By Jeffrey Rosenberg :
After a long and winding 2016, we reach another holiday season. As we have done for several years, we are checking in with some of our top authors for their views on the coming year and beyond. Our panel includes experts on a range of different asset classes and investing strategies. As always, the focus is on an overall approach to portfolio construction and investing outlook.
We continue this series with Jeffrey Rosenberg, BlackRock's Chief Investment Strategist for Fixed Income. He helps develop BlackRock's strategic and tactical views on sector allocation within fixed income, currencies and commodities.
He responded to a few questions from Seeking Alpha Editor Rena Sherbill about the markets and what investors should look for in 2017.

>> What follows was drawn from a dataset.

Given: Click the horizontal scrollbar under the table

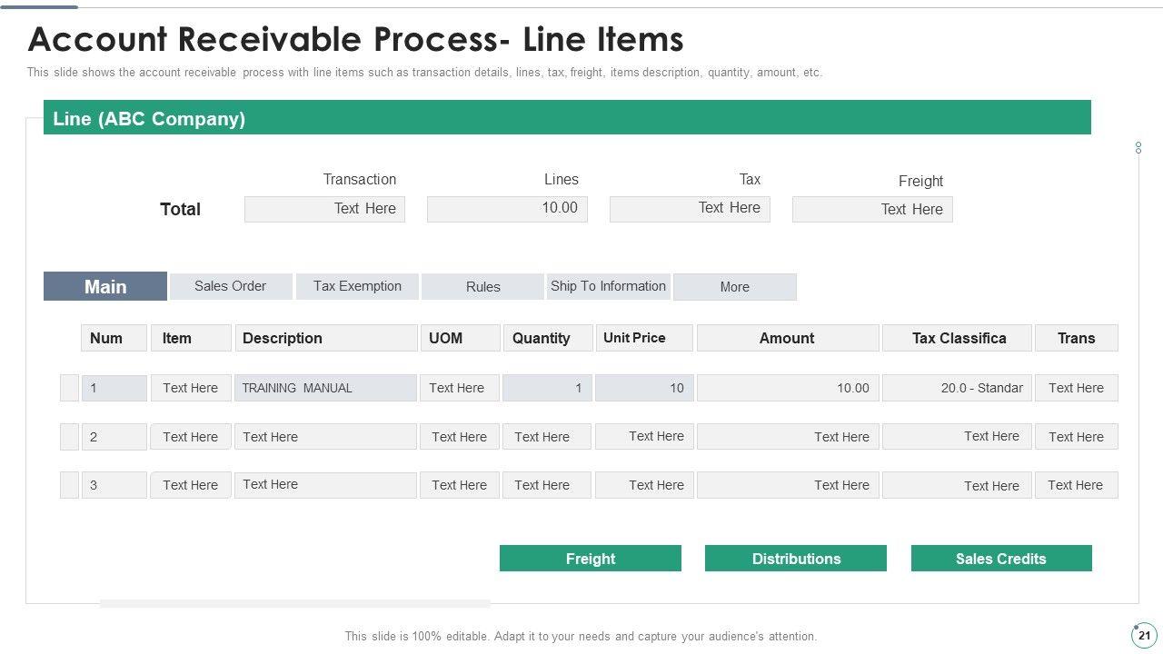Looking at the screenshot, I should tap(295, 603).
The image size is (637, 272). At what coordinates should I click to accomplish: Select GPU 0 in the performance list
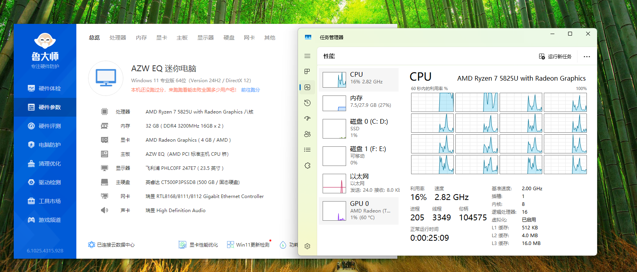pos(359,211)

Rena Sherbill (( RS )): How would you describe your investing philosophy, broadly speaking?
Jeffrey Rosenberg ((JR)): Focus on the credit cycle - it leads the business cycle. Fear and greed drive markets; lean against the prevailing emotions. Follow my favorite Buffetism: Be fearful when others are greedy and greedy when others are fearful.

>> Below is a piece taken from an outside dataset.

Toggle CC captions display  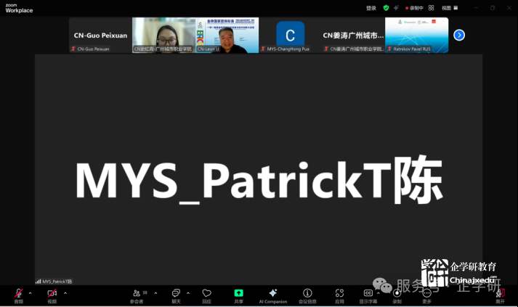coord(368,293)
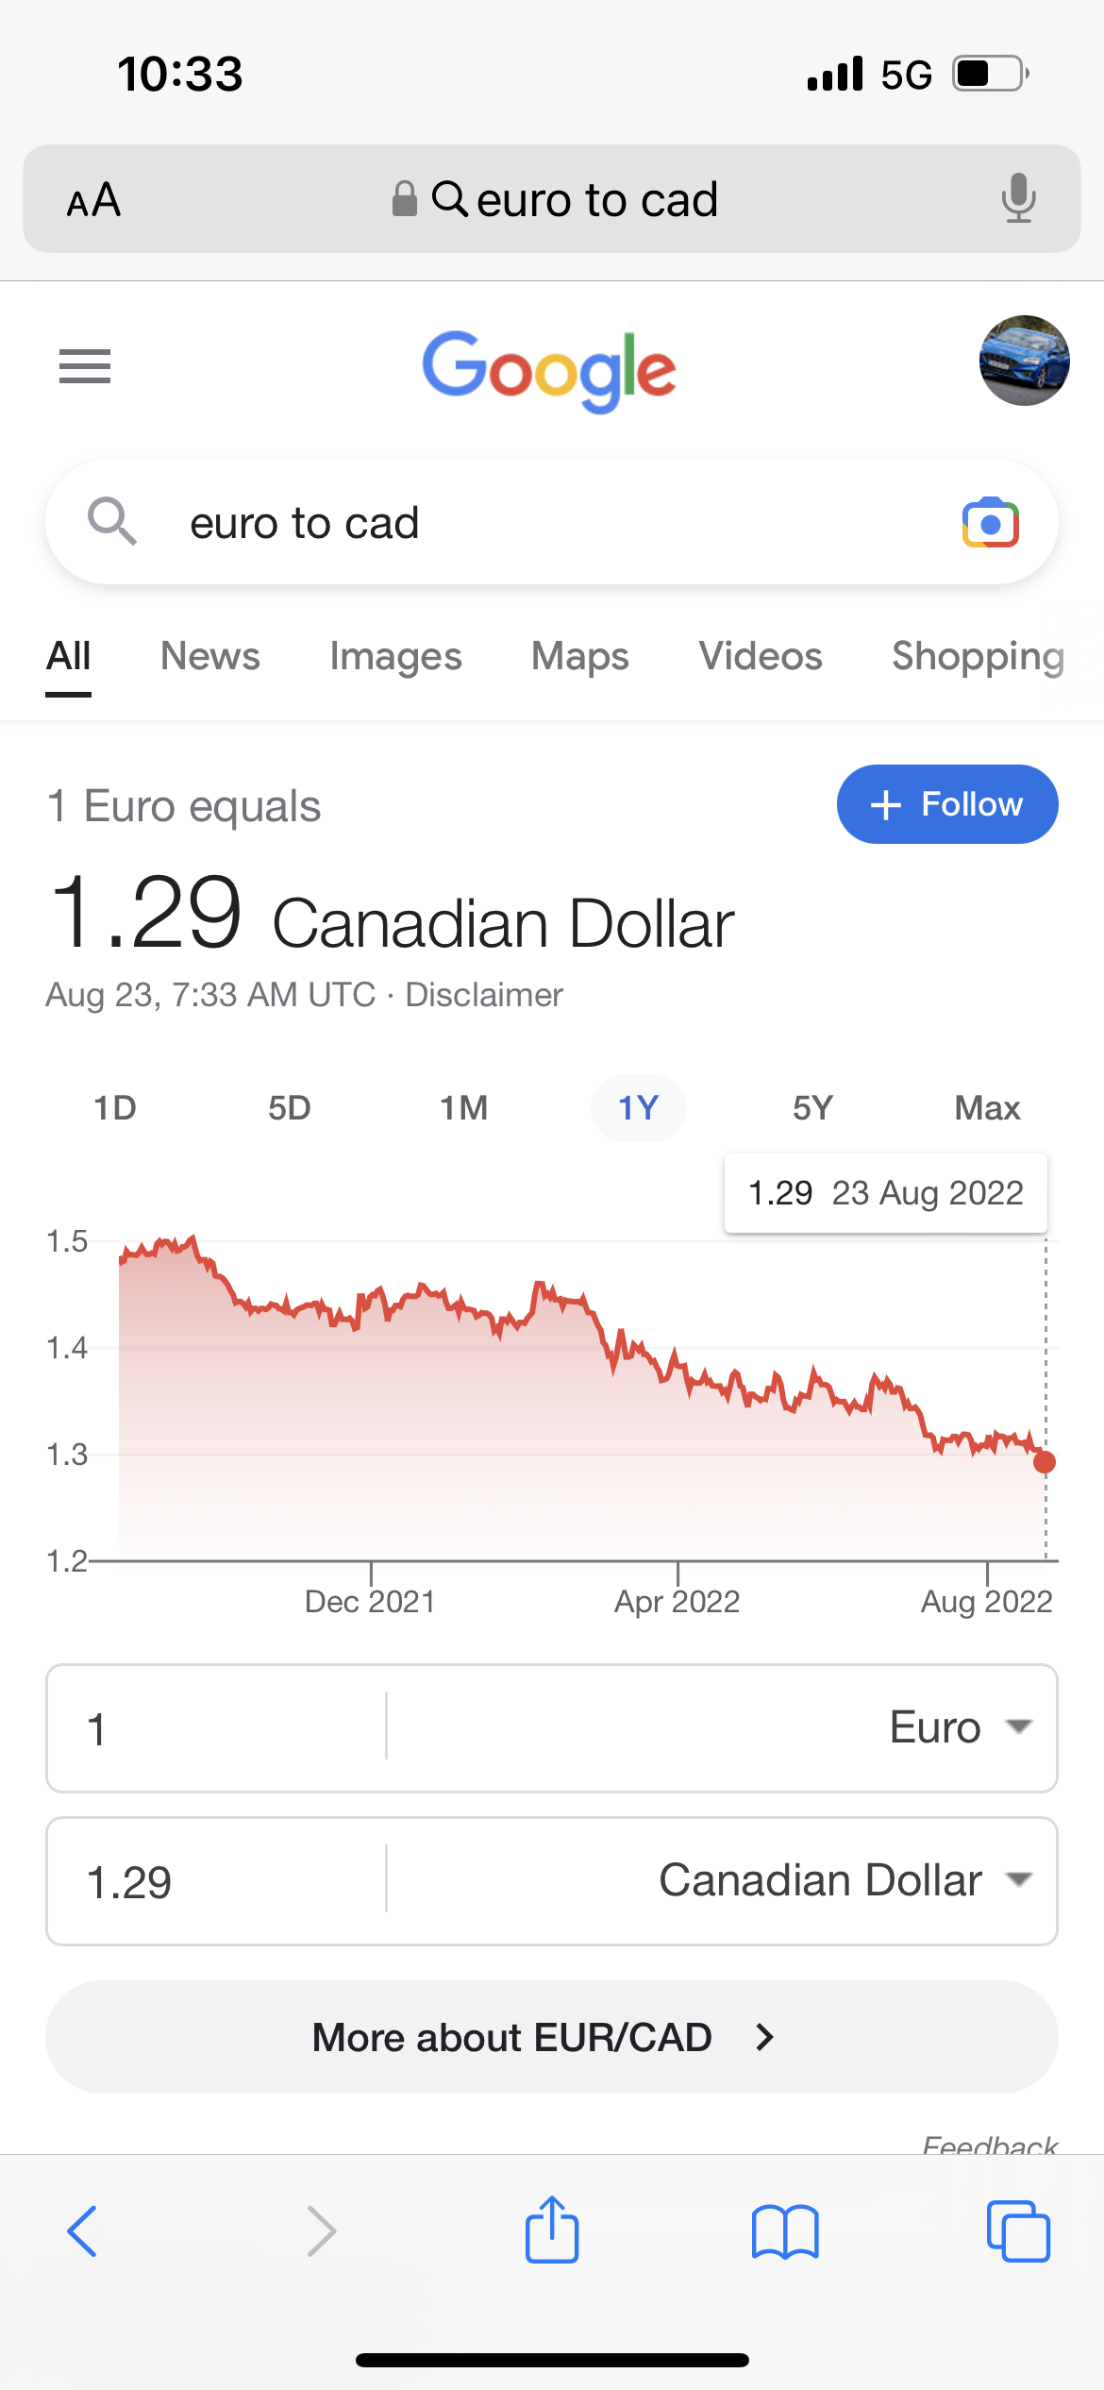
Task: Open the Google hamburger menu
Action: pyautogui.click(x=85, y=365)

RS: As we approach 2017, are you bullish or bearish?
JR: Both. There are some really bullish things happening for the economy - shifting policy, the prospect for real structural reforms and fiscal reforms altering the low growth consensus and reducing the threat of a deflationary environment. At the same time the financial market vulnerabilities to such a transition raise the risks of a disruption due to the transition. On net, that is bullish and optimistic, but with a cautionary undertone.
RS: Which domestic/global issue is most likely to adversely affect US markets in the coming year?
JR: Too strong a dollar; too large an increase in inflation expectations.
RS: Which countries/sectors/asset classes are you currently most bullish on and why?
JR: TIPS and more broadly global reflation; Bank equities on reflation and steeper yield curves as monetary pulls back from zero/negative policy and QE/QQE.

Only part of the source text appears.